Available Frameworks
Morality Gym currently supports running experiments with the following reinforcement learning frameworks:
StableBaselines3
StableBaselines3 is a set of reliable implementations of reinforcement learning algorithms in PyTorch. The experiments/baselines/ directory contains code for training and evaluating agents using StableBaselines3.

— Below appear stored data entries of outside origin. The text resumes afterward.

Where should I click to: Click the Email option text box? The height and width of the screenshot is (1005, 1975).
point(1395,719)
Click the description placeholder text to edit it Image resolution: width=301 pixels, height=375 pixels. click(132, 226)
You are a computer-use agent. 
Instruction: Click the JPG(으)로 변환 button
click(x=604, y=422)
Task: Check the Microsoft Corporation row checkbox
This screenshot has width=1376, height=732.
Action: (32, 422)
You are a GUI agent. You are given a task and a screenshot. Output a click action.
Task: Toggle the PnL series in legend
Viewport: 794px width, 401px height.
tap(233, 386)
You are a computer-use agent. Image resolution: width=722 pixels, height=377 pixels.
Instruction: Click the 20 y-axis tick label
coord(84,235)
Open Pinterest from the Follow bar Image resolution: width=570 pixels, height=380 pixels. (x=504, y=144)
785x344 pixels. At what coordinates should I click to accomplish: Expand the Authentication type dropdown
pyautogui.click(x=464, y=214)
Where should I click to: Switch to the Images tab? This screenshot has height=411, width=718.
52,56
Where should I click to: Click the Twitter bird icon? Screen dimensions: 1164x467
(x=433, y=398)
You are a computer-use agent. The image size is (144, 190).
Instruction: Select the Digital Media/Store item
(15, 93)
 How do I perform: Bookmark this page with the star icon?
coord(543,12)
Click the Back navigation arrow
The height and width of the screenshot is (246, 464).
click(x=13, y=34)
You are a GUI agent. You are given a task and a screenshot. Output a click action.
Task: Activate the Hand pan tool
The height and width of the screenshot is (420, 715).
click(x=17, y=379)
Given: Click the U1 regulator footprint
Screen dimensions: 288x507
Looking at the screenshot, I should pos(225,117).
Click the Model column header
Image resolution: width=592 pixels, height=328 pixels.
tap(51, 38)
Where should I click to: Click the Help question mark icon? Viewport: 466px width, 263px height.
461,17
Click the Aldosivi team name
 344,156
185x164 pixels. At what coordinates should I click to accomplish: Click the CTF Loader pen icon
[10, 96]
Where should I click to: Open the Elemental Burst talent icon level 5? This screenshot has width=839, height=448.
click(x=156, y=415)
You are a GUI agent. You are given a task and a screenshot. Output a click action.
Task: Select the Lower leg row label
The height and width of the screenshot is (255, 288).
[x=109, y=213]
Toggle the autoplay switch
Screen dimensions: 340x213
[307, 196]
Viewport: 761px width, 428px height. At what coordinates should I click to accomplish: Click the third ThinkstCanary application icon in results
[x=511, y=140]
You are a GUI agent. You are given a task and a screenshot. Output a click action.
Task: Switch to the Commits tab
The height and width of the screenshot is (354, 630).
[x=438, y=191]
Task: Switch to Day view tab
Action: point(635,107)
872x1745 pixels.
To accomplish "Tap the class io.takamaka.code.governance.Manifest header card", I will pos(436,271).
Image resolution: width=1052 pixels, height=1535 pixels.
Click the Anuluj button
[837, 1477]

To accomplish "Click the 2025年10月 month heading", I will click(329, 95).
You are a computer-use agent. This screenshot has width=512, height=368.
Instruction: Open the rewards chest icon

Key features: - Simple interface for training standard RL algorithms (PPO, SAC, A2C, etc.) - Support for MlpPolicy and CnnPolicy - Easy experiment configuration via JSON files - Integrated with Weights & Biases for experiment tracking
OmniSafe
OmniSafe is a comprehensive infrastructure framework for safe reinforcement learning research developed by PKU-Alignment. The experiments/omnisafe/ directory contains code for training and evaluating agents with safety constraints.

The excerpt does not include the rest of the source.